张小狂似乎有了眉目,缓缓说道:“难道你和苏姑娘一样,都是在将自己给了别人之后,就失去了真元,然后你自救的手段,导致了你一直承受着伤痛的折磨?”
左秀兰沉声道:“不错,我一直不想将这件事说出来,因为他并不在乎我,所以我觉得那是耻辱,却没想到蓉儿会和我一样,做出这般飞蛾扑火的事来!”
她接着说道:“我们天心宗的法术“凤吟火舞”只适合女子修炼,它异常强大,一旦修炼成功,足可以和仙机法术媲美,但却有一个弱点,就是在没有完全修成之时,决不能和丧失贞操,否则便会在七天字后真元尽失,然后半月丹元枯竭,从此成为一介凡人。”
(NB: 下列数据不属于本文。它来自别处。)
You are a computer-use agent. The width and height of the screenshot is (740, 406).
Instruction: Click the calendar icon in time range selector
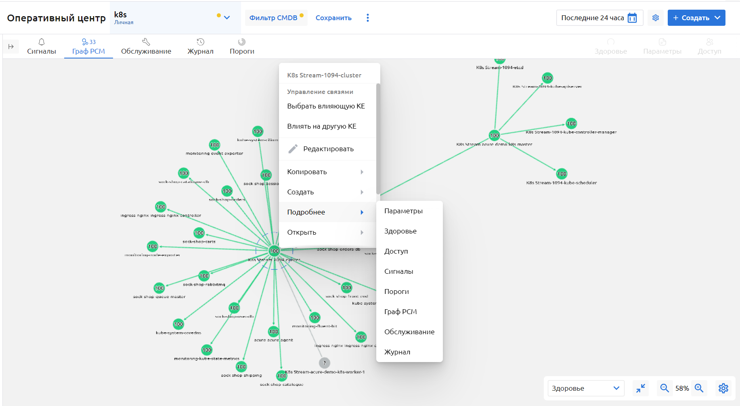[x=632, y=18]
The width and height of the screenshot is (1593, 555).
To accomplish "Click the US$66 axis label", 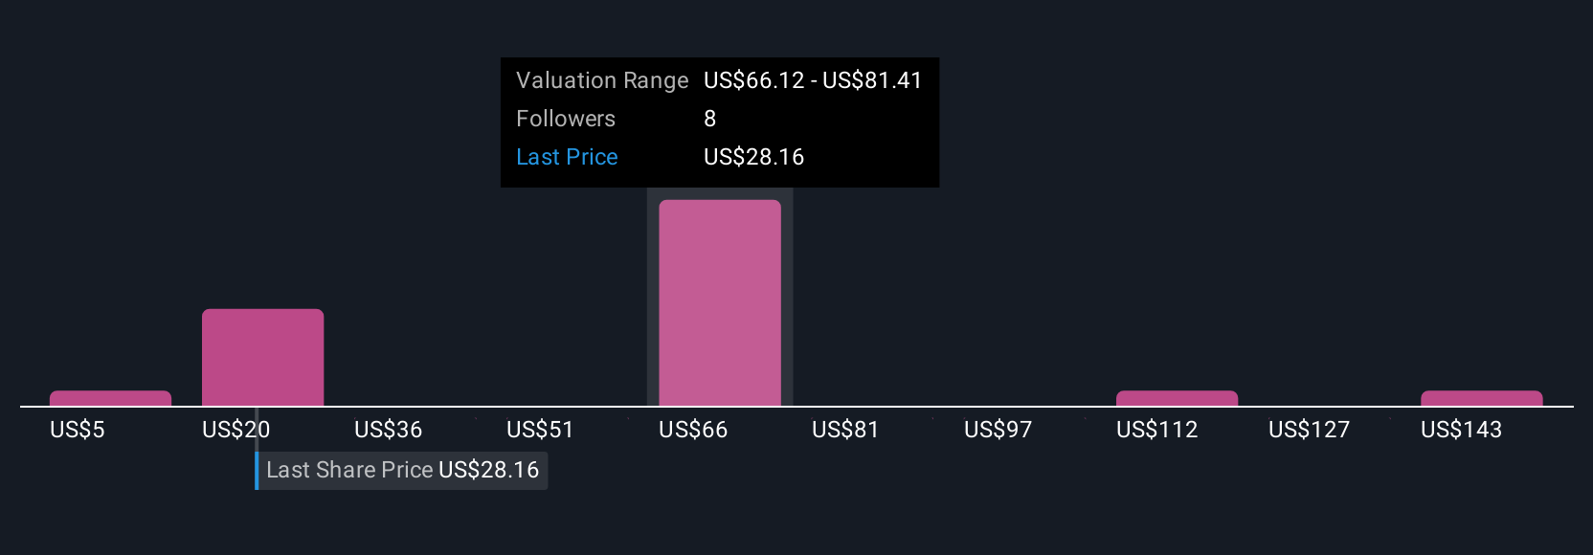I will coord(693,430).
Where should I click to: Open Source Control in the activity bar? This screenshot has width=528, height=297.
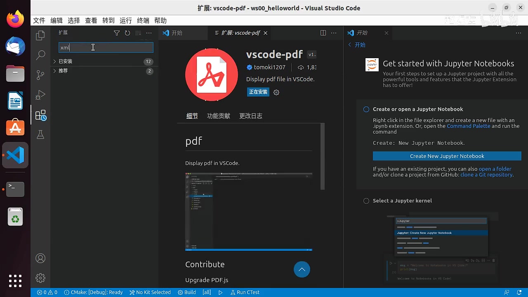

张小狂心中一凛,这才明白其中的原委,原来是苏晴蓉将自己的贞操给了张小狂之后,导致她真元尽失的,并不是因为被责罚废去了真元。
在丧失贞操之后,七天才会真元尽失,没想到张小狂这一睡,竟然会睡了七天,还有大约七天左右的时间,苏晴蓉就会连丹元也衰竭,从此变成一个彻底的凡人。
张小狂绝不允许这种情况发生,他一定要救苏晴蓉,她是因为要救自己才成了这本模样的。
想到这里,他疯一般的跑了出去,他要抓住每一丁点的时间,在接下来苏晴蓉丹元没有完全衰竭的时间内,将她救回来。
左秀兰看着疯跑出去的张小狂,没有阻拦,也没有责怨,反而泛起一次羡慕和欣慰……
跑出了青炎宫的张小狂,并没有见到苏晴蓉,也没有见到玄波和皇甫阔两位长老,他们一定都随着苏晴蓉去了某个地方,却没有在苏晴蓉的住所,因为张小狂这时已经站在了苏晴蓉的房中。
房内空空,陈列齐整,还透露着苏晴蓉独有的气息。
她会去哪里呢?张小狂忽然想到了玄波长老的住处,苏晴蓉向来和玄波、皇甫阔两位长老交好,而皇甫阔的住所就在天心大殿旁院,苏晴蓉若是想多个清静,一定不会去皇甫阔的住处,必将实在玄波长老那里。
想到这里,张小狂凌空飞起,直向着玄波长老的住处而去。
未及落下,从半空他便看到了在玄波长老那犹如仙境一般的阁楼外面,苏晴蓉垂容而坐,两位老者身居左右,显然是在安慰着她。(未完待续)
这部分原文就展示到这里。